Break out the boxes of chocolates and bouquets of roses; the obligatory celebration of Valentine’s Day is upon us again.
The holiday’s origin may not be quite as Hallmark-y as Cupid and his arrows (there was a beheading involved), but the modern celebration of love has evolved into one of the biggest gift-giving holidays of the year.
The one thing in common with everyone’s celebration: spending money. Lots of it. The estimated total amount that people will spend on loved ones this year stands at $18.6 billion, with the average person spending $130.97, according to the National Retail Federation (NRF).
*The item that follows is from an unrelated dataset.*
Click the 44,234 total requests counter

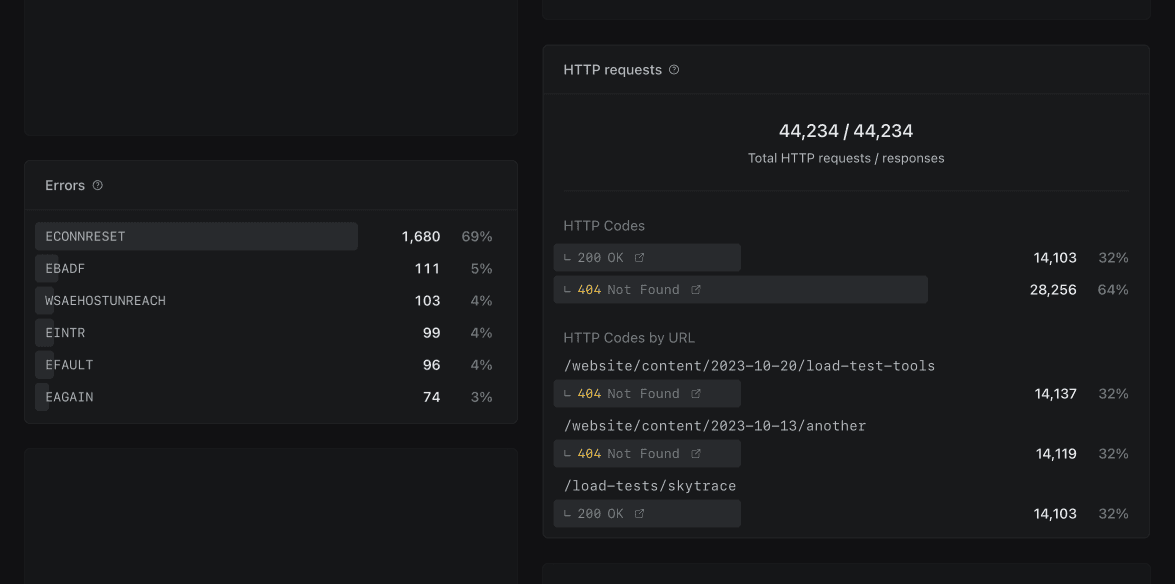[x=845, y=130]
Dinner reservations at the city’s best restaurant, new jewelry, tickets to sports events; the amount of money people dedicate to celebrating Valentine’s Day can add up quickly. When it comes to gift prices, men are likely to spend twice as much as women are, with the average total amount spent by men at $175 and the average total amount spent by women at $88, according to the NRF.
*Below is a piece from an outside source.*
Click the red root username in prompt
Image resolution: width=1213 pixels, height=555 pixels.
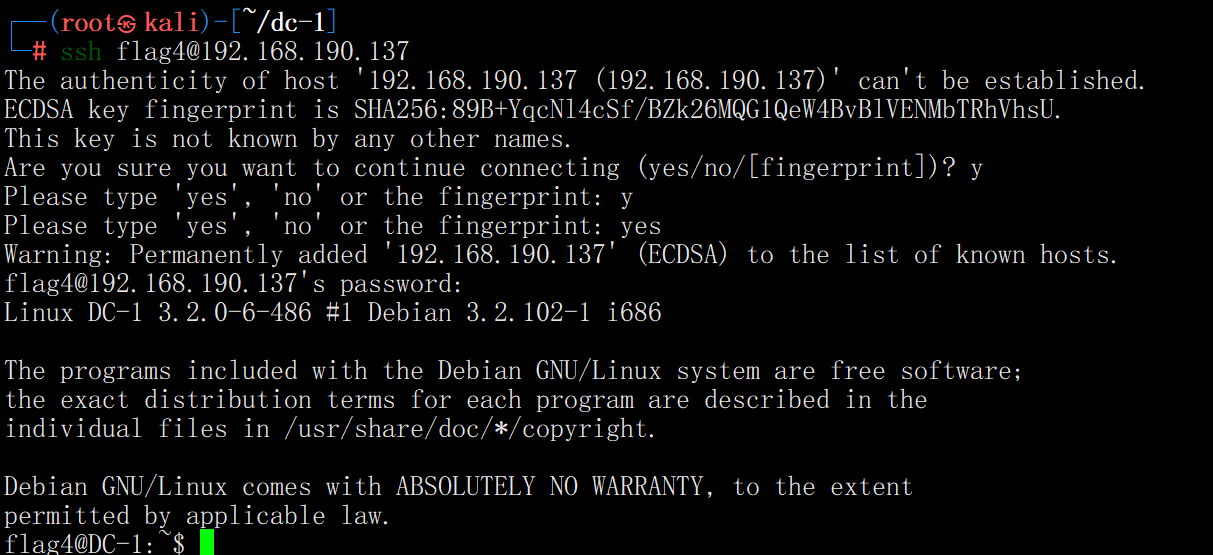88,23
Love it or hate it, the holiday is big business for the retail industry. Florists, bakeries and jewelers produce some of their highest numbers of the year thanks to love-struck consumers.
“We get a month’s worth of business over the course of one day,” said Cathleen Blagay, manager at Thornebrook Chocolates in Gainesville, Fla. “Our most popular item is still chocolate-covered strawberries, but we also tailor our selection to include specialty items that aren’t available during the rest of the year.”
Blagay said customers are becoming more adventurous in their gift selections, with spicy choices such as chipotle-flavored assorted nuts or a wine bottle dipped in chocolate.
“We always listen to the customer and see what food trends are popular at the time; the more we listen, the better our sales,” Blagay said.
Candy, flowers and jewelry still rank as the top gift choices for Valentine’s Day, but new surveys show a shift in gift-buying trends that complement college student’s budgets.
More than a third of young adults will turn to e-cards rather than traditional cards to send a love note, according to mobile-testing company Soasta. Free to send and often touting a witty message or riff-off of a popular meme, e-cards are the card of choice for college students looking to cut gift costs.
Diners are also saving money (and avoiding crowds) by opting out of prix-fixe holiday menus and choosing to eat out at restaurants the weekend after Valentine’s Day rather than the actual holiday. In a survey of OpenTable reservation users, 36% of diners said they plan to celebrate the holiday on Friday or Saturday.
For those who would rather show their love through handmade gifts, some food trends making an appearance on wish lists include chocolate-bacon cookies, Sriracha-laced desserts and Valentine-themed craft beer, based on Google search statistics.